What Has Changed in The Surveyors’ Profession

Nick has been a qualified surveyor for almost 40 years and he has seen firsthand how this industry has been changing, but also the stable traits of the profession that have remained unchanged.

“The landscape for the profession has completely changed in the last 40 years. Back in those days, you were actually taken by your word quite often, the fact being that we didn’t have Rightmove Plus, and all this information that we have available now. So it was down to the surveyors’ own knowledge, and although there were some fruity negligence cases, and you would think they were happening more often, they actually weren’t in the years while I was training, and the losses weren’t as bad as they are now. It was a simpler life, I suppose.”

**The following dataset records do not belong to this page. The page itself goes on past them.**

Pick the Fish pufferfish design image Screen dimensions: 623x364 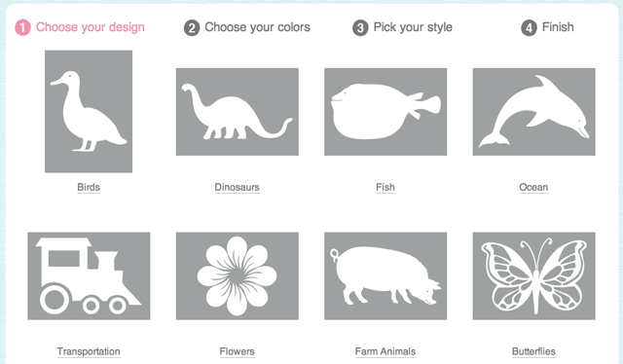click(x=385, y=112)
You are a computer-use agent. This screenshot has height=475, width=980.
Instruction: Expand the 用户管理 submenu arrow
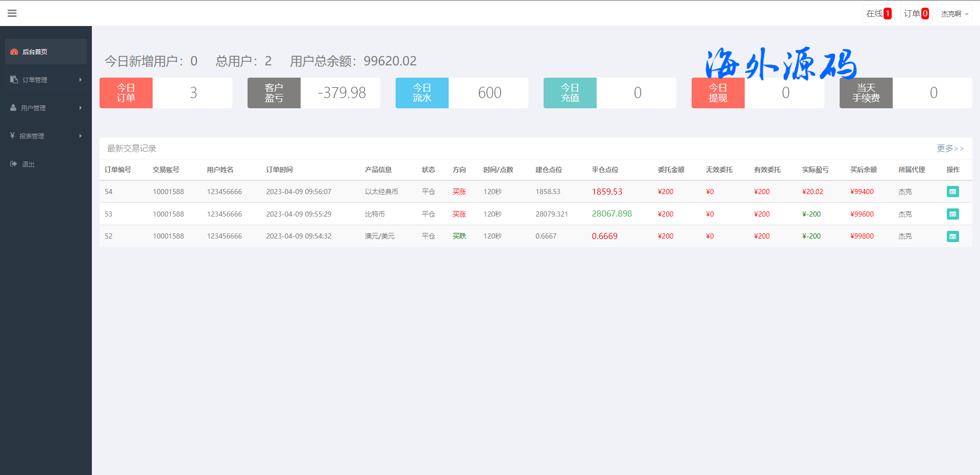pos(81,108)
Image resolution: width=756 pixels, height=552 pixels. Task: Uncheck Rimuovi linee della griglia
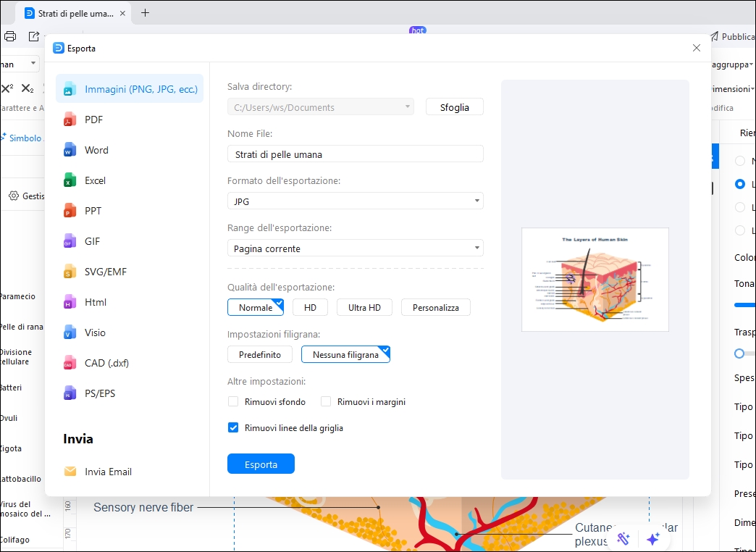[233, 427]

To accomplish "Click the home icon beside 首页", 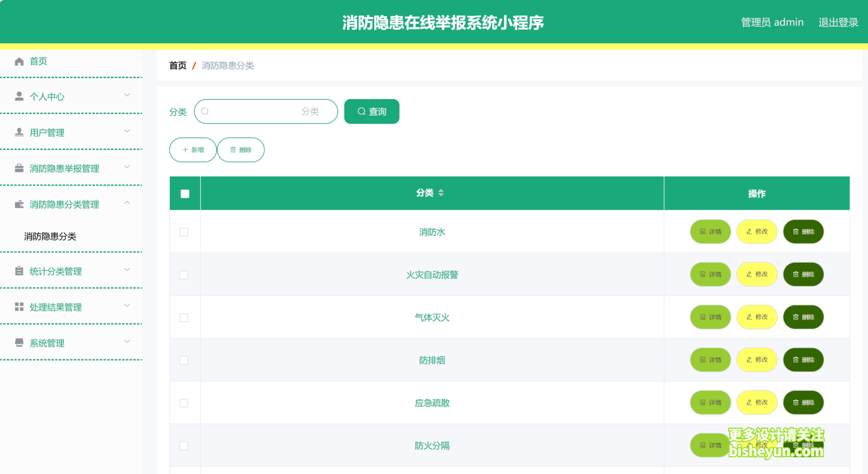I will coord(18,61).
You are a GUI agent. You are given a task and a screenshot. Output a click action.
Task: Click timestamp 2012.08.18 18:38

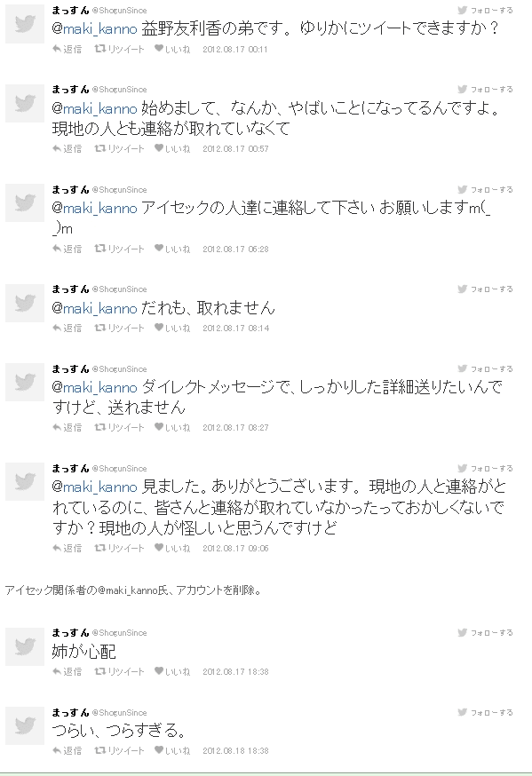click(x=235, y=751)
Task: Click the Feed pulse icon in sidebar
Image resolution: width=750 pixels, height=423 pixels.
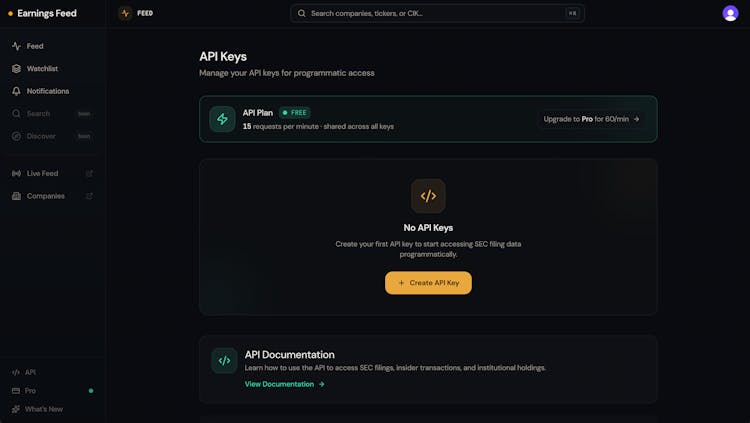Action: 16,46
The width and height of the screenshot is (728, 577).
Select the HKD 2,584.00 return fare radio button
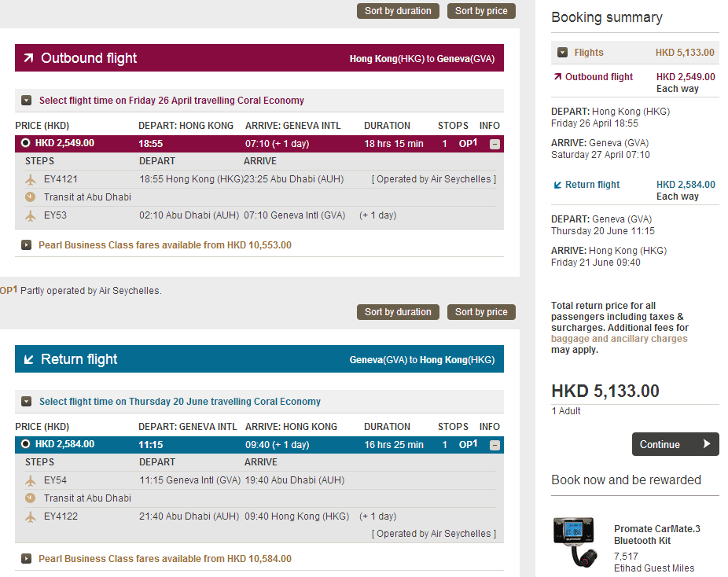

The personal approach to clients however, hasn’t changed for Nick.

“You’ve got to understand how clients are after pretty much everything you’re saying, and how you need to be personal with what you say. I think that’s part and parcel of where the growth of this business has come through, because we seem to build a reputation of telling people the way it is, as opposed to just putting a number.  Surveying is a very personal, unusual profession. It’s not as stratified as the legal profession, and it’s certainly not as regulated as the accounting profession. But this whole concept of people and property together means that it is very personal.”

Getting the Work Life Balance Right

Nick admits that only this year he has started to work a bit less than he was used to.

“I’ve just spent six months only doing a five day work week, which I’ve been told to by my better half, because I spent far too many years working at least six days per week and probably more. But it’s had its toll, a divorce among other things and everything to go with that. Not getting the balance right is usually part of running a business, and I think that is something everyone should be very well aware of. I do appreciate the balance, I find it amazing now that I’ve come to live with it and understand it well. 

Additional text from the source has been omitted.